(Stored items)
= = = =

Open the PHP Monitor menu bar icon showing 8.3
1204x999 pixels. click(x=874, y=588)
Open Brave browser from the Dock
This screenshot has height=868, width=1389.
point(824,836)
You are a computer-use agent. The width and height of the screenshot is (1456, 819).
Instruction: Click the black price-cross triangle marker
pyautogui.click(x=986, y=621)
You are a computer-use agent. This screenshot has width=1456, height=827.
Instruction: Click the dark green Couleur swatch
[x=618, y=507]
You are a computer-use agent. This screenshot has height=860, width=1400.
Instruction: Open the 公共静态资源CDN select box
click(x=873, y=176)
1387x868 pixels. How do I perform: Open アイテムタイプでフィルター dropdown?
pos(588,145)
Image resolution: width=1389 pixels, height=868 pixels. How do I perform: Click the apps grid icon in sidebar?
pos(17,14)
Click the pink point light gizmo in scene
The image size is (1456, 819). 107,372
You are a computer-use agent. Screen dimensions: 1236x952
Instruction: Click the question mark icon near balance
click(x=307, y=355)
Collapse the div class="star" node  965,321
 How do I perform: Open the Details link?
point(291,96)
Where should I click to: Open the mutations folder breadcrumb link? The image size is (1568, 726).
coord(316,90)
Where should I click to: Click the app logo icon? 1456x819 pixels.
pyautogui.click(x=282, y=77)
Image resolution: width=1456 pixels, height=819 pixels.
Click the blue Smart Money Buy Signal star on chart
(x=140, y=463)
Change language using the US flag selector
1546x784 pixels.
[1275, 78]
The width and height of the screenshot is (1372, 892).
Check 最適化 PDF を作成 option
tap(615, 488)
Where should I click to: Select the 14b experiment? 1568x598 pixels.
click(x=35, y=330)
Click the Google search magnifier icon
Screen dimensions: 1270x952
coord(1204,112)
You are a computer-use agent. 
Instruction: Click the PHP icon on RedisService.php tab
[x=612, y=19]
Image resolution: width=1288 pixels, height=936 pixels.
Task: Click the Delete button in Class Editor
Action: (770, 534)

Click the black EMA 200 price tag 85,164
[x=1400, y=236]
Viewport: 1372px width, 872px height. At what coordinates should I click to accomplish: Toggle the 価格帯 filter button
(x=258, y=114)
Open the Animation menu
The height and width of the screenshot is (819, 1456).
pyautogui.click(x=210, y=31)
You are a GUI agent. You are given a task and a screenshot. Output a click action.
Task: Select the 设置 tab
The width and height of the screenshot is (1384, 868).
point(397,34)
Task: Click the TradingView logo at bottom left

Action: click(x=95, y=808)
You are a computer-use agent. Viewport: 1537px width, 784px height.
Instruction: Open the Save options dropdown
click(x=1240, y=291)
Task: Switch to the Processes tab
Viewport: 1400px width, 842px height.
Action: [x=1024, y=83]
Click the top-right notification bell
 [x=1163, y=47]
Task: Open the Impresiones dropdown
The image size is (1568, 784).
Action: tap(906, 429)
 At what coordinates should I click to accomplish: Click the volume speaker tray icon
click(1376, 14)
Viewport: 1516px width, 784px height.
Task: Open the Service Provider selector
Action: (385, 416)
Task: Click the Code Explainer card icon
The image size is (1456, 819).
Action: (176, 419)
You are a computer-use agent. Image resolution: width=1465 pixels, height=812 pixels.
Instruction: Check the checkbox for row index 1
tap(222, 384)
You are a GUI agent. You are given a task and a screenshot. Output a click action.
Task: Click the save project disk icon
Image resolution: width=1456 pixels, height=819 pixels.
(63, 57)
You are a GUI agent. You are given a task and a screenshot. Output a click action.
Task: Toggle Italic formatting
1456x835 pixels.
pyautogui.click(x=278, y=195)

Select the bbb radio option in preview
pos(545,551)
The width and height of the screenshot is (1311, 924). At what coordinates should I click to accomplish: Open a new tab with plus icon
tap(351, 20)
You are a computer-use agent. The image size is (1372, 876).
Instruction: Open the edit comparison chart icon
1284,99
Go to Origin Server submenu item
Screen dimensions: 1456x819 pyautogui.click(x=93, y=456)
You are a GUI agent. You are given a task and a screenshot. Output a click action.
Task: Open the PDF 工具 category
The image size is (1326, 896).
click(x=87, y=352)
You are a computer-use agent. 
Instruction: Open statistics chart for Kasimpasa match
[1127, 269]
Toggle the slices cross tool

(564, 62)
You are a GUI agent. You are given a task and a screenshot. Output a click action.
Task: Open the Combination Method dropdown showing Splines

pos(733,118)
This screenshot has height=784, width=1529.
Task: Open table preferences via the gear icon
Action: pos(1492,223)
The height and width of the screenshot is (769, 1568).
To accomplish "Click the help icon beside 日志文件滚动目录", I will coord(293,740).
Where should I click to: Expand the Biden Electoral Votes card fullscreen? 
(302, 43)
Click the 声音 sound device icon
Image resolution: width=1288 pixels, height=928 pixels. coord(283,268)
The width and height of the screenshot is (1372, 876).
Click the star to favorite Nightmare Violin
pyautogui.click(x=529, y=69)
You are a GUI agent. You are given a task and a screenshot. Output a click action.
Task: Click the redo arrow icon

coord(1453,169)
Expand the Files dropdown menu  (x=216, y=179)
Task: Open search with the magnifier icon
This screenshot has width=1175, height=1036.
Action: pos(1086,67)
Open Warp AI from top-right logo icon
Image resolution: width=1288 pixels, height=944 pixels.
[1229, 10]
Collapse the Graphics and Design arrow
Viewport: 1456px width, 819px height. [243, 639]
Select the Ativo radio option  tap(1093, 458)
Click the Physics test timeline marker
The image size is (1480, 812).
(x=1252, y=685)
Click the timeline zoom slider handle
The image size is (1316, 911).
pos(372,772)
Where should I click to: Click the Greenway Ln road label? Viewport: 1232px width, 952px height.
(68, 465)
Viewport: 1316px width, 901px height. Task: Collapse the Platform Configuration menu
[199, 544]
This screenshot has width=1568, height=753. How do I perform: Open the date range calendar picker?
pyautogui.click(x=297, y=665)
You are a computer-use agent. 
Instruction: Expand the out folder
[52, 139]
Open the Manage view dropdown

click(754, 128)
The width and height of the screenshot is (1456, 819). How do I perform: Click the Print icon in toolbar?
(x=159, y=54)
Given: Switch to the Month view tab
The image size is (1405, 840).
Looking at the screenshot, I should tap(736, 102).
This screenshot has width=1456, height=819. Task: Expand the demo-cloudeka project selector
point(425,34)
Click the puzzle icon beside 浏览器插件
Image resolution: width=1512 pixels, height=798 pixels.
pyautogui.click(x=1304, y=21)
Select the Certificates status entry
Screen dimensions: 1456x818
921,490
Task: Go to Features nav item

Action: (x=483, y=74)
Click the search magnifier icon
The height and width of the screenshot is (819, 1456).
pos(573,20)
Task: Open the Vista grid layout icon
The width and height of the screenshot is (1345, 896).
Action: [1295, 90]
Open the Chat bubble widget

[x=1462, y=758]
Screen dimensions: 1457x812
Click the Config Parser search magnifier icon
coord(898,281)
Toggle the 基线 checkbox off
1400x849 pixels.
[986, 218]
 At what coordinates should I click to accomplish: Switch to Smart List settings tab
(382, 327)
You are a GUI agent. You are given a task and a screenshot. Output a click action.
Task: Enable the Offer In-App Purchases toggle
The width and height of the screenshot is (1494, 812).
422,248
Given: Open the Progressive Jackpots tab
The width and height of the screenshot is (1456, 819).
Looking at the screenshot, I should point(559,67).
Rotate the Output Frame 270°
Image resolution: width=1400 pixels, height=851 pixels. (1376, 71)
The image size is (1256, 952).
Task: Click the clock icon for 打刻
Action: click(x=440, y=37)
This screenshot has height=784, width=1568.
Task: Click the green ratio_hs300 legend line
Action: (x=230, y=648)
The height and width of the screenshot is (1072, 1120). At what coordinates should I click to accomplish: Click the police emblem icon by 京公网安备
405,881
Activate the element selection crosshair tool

= = = =

* **WHAT THE EXERCISE ASKS**
Look above for the line with "The image size is (1568, 784)." and the line with "You are a computer-use agent. Image". Retype those two lines and every line between them exactly, adding nothing.

* **SOLUTION**
The image size is (1568, 784).
Action: tap(906, 429)
 At what coordinates should I click to accomplish: Click the volume speaker tray icon
click(1376, 14)
Viewport: 1516px width, 784px height.
Task: Open the Service Provider selector
Action: (385, 416)
Task: Click the Code Explainer card icon
The image size is (1456, 819).
Action: (176, 419)
You are a computer-use agent. Image resolution: width=1465 pixels, height=812 pixels.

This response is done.